● EXERCISE DETAILS:
From the line containing "Insights (554, 2399)" onward, every line of the entries is to be set down exactly, the last line included.

Stored data:
§

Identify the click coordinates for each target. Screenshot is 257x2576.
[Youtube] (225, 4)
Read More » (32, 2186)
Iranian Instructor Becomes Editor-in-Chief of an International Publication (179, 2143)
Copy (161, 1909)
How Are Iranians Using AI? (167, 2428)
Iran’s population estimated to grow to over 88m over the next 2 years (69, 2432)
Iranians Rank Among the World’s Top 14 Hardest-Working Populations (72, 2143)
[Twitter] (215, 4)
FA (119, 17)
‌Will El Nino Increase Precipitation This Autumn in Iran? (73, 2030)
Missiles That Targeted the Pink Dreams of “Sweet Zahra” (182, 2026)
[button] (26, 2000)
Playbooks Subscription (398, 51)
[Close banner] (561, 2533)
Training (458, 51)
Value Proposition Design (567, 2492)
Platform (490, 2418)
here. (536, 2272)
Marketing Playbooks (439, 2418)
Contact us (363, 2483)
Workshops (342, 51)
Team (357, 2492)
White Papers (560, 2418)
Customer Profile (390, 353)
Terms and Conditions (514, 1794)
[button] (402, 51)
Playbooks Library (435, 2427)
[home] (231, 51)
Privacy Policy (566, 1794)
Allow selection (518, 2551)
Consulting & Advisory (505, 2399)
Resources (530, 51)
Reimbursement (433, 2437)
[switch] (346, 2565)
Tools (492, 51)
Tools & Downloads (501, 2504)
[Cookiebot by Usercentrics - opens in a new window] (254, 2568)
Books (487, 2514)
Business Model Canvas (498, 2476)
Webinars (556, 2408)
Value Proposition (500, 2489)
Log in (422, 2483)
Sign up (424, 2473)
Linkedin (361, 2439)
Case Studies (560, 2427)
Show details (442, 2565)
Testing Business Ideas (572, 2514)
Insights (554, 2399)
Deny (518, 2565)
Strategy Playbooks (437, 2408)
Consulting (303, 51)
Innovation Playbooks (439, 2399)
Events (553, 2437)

§

● EXERCISE ANSWER:
Insights (554, 2399)
Deny (518, 2565)
Strategy Playbooks (437, 2408)
Consulting (303, 51)
Innovation Playbooks (439, 2399)
Events (553, 2437)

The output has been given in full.